About this task
Would you copy the listing below exactly, keeping the pictures out?

Dataset records
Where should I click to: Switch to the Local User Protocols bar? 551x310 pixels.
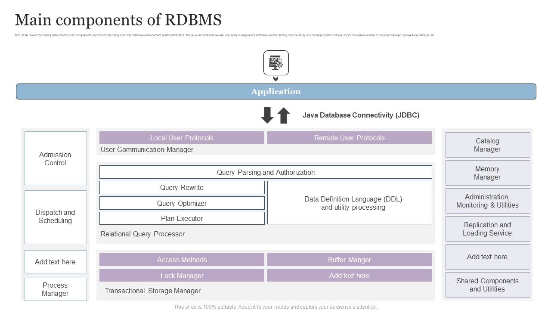pos(182,138)
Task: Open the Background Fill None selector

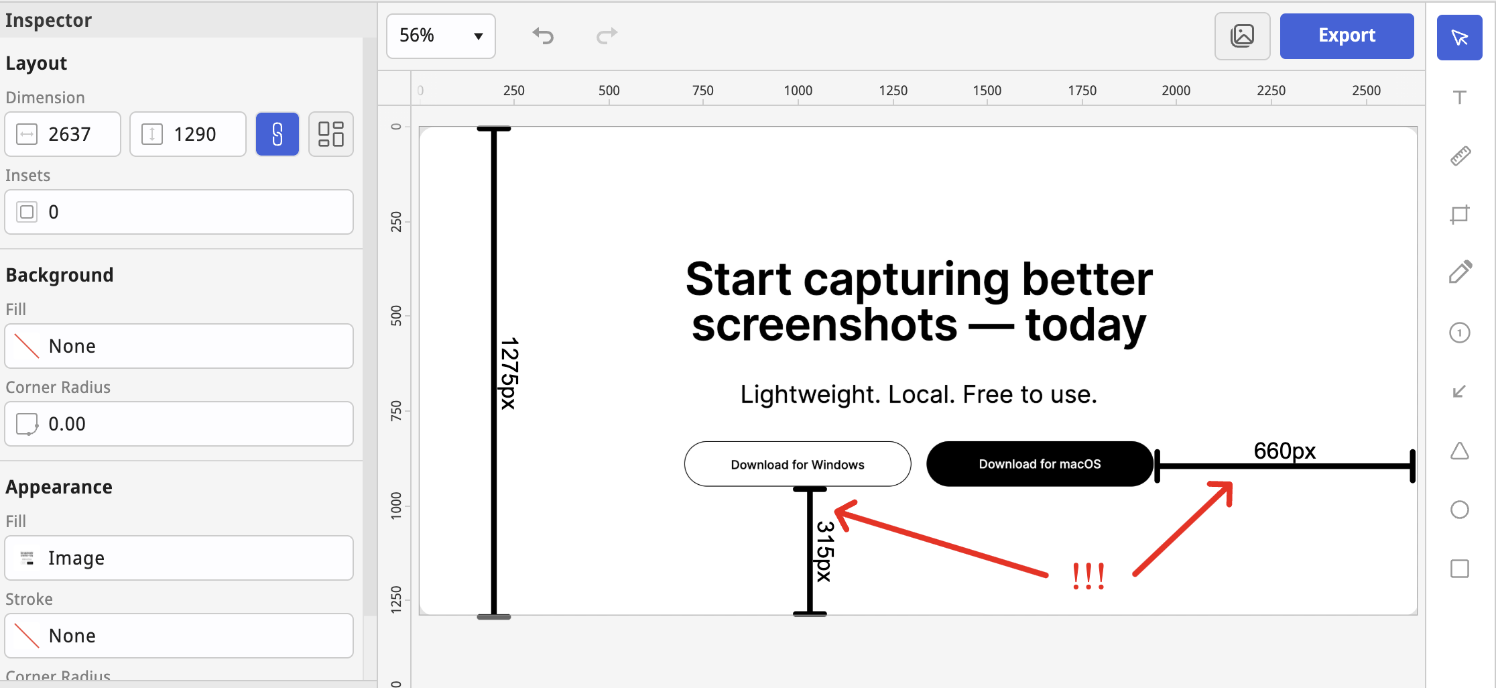Action: pyautogui.click(x=179, y=346)
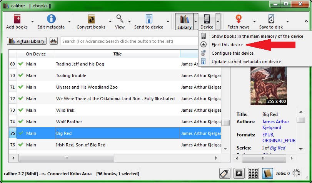Image resolution: width=312 pixels, height=183 pixels.
Task: Expand the Save to disk dropdown arrow
Action: [289, 22]
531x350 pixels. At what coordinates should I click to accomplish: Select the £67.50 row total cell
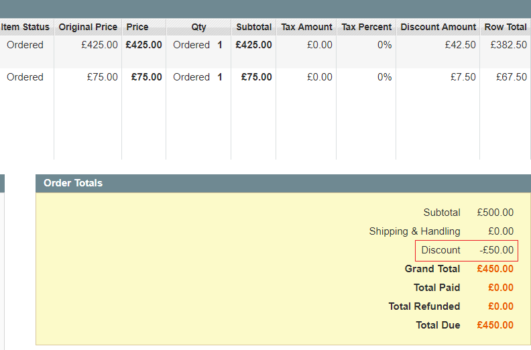tap(512, 77)
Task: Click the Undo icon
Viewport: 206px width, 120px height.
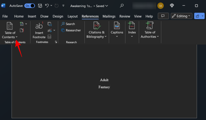Action: (x=47, y=6)
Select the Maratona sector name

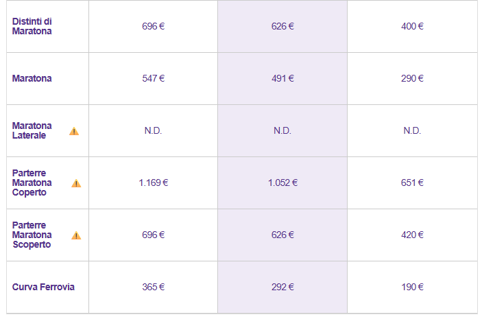[x=32, y=78]
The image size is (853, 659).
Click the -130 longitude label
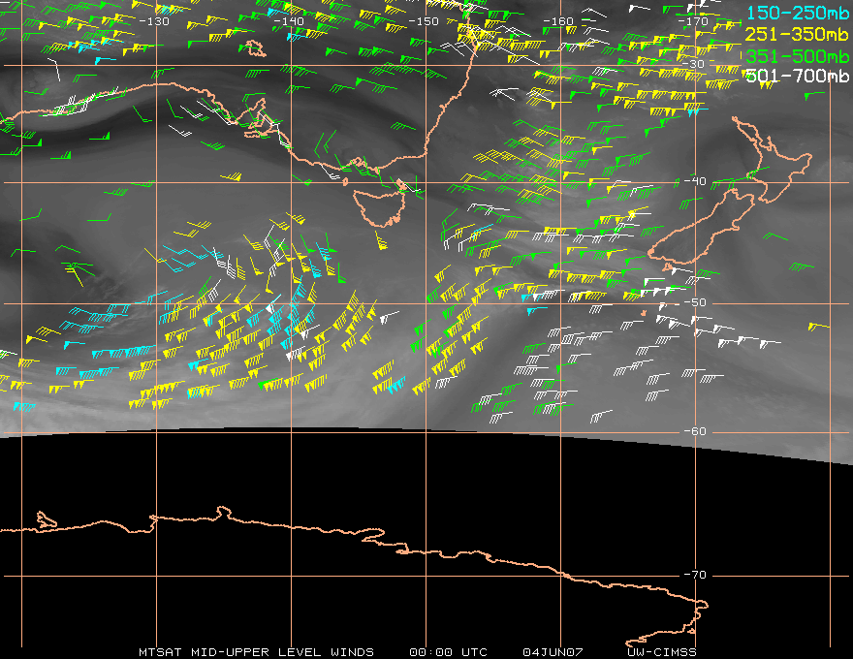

Answer for the task
Where should I click to: Switch to the Local User Protocols bar? 551x310 pixels.
pos(182,138)
Task: Open the Background Fill None selector

Action: pyautogui.click(x=179, y=346)
Image resolution: width=312 pixels, height=183 pixels.
Task: Expand the Save to disk dropdown arrow
Action: [289, 22]
531x350 pixels. At what coordinates should I click to accomplish: Select the £67.50 row total cell
tap(512, 77)
Task: Click the Undo icon
Viewport: 206px width, 120px height.
Action: (x=47, y=6)
Select the Maratona sector name

[x=32, y=78]
The image size is (853, 659).
Click the -130 longitude label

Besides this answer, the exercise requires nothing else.